=== Written exercise ===
Rewrite everything from the start of the listing down to the line containing "point(922,3)", swapping "crosshair pointer" for "crosshair cursor" and leaving every other part unchanged.

=== Provided records ===
_ _ _ _

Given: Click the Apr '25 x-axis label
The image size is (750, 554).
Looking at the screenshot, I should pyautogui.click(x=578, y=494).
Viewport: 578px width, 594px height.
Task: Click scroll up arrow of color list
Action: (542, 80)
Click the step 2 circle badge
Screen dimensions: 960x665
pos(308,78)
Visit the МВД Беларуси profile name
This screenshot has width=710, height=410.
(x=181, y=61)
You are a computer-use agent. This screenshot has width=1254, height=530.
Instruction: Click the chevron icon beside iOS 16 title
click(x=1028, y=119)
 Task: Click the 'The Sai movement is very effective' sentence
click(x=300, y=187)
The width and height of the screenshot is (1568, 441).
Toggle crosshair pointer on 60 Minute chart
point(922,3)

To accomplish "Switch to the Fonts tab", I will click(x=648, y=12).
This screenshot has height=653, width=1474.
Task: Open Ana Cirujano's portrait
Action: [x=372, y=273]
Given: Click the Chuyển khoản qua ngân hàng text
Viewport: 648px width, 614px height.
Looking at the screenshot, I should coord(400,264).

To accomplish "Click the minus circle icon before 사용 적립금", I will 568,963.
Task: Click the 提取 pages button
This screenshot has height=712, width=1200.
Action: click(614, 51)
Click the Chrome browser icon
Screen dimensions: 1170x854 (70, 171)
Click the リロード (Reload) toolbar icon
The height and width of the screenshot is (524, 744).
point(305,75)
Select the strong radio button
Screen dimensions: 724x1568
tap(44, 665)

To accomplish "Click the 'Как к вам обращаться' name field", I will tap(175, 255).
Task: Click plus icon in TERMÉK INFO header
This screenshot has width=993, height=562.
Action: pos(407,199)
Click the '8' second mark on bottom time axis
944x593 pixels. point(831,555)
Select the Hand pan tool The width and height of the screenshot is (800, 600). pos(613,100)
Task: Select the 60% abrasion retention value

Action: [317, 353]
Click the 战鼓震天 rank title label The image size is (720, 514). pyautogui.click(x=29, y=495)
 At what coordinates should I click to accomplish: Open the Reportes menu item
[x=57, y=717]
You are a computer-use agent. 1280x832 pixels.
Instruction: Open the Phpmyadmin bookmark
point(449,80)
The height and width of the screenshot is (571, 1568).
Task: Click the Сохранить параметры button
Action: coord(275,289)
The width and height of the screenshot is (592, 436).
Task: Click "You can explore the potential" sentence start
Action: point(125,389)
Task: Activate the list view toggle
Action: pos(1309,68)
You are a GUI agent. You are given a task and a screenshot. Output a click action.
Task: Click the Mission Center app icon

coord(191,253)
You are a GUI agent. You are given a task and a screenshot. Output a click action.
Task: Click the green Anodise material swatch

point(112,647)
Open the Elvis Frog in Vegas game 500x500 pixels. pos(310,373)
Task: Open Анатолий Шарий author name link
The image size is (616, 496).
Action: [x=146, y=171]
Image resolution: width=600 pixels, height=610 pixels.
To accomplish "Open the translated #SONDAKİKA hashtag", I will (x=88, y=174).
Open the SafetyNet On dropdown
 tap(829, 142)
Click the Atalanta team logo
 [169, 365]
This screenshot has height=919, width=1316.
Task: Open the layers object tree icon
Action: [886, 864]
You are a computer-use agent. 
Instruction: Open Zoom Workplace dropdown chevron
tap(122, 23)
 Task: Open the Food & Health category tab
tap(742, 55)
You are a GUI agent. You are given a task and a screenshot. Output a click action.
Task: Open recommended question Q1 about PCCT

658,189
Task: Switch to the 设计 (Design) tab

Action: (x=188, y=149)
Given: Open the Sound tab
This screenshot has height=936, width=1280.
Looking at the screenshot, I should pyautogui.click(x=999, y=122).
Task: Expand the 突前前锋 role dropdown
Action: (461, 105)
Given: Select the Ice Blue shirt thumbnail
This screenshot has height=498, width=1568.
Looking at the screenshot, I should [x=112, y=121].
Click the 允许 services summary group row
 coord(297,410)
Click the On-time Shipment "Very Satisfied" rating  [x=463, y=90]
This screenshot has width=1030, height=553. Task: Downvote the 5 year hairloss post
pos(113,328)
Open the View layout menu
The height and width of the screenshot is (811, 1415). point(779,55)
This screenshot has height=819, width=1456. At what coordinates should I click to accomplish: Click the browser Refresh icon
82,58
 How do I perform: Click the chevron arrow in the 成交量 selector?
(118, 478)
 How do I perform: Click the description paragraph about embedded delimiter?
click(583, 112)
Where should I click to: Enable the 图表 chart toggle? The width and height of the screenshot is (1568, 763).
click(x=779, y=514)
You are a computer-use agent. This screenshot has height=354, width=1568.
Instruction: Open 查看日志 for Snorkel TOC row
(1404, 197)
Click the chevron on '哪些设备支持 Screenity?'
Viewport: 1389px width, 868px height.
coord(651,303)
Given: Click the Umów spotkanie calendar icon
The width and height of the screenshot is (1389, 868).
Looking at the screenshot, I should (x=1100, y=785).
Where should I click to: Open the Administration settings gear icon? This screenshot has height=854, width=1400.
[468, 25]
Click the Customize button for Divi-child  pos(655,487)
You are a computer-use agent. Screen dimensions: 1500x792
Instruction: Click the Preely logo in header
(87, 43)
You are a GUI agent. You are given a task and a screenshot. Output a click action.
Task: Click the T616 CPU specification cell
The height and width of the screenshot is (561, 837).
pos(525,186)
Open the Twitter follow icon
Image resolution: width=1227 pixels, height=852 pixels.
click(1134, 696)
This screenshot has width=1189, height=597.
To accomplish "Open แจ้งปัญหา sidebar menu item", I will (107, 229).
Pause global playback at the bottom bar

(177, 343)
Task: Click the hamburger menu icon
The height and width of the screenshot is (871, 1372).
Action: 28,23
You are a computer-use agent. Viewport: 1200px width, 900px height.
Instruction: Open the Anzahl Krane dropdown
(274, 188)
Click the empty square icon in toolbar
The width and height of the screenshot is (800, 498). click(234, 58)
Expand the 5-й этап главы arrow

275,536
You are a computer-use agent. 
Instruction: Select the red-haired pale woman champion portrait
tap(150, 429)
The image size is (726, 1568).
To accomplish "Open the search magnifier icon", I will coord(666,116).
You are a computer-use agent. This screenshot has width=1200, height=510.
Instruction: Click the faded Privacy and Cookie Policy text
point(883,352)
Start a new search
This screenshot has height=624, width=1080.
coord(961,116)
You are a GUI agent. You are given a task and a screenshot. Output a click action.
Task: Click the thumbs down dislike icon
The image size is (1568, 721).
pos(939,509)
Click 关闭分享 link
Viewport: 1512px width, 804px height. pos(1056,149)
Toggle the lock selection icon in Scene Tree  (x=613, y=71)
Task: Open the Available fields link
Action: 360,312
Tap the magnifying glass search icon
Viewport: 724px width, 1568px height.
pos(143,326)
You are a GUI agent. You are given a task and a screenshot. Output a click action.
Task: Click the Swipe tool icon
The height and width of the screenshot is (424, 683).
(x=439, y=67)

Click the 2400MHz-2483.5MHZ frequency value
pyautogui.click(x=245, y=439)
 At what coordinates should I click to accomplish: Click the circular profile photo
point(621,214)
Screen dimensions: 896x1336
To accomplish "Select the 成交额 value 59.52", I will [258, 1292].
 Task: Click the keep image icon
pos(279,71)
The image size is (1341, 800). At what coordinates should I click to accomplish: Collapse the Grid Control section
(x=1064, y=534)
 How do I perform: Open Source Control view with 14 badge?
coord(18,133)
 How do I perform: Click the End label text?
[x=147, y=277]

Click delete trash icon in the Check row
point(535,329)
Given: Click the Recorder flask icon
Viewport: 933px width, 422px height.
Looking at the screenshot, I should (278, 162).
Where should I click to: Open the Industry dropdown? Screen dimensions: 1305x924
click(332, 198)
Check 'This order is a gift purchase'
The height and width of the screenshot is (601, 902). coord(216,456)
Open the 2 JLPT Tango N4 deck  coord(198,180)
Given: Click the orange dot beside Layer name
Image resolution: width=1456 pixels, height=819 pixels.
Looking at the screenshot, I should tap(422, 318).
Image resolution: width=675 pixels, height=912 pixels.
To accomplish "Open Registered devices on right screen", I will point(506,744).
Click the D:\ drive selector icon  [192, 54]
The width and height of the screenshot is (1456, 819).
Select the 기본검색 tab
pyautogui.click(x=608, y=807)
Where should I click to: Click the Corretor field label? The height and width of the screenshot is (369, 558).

_ _ _ _

=== Written response ===
Given: Click the Apr '25 x-axis label
The image size is (750, 554).
Looking at the screenshot, I should pyautogui.click(x=578, y=494).
Viewport: 578px width, 594px height.
Task: Click scroll up arrow of color list
Action: (542, 80)
Click the step 2 circle badge
Screen dimensions: 960x665
pos(308,78)
Visit the МВД Беларуси profile name
This screenshot has width=710, height=410.
(x=181, y=61)
You are a computer-use agent. This screenshot has width=1254, height=530.
Instruction: Click the chevron icon beside iOS 16 title
click(x=1028, y=119)
 Task: Click the 'The Sai movement is very effective' sentence
click(x=300, y=187)
The width and height of the screenshot is (1568, 441).
Toggle crosshair cursor on 60 Minute chart
point(922,3)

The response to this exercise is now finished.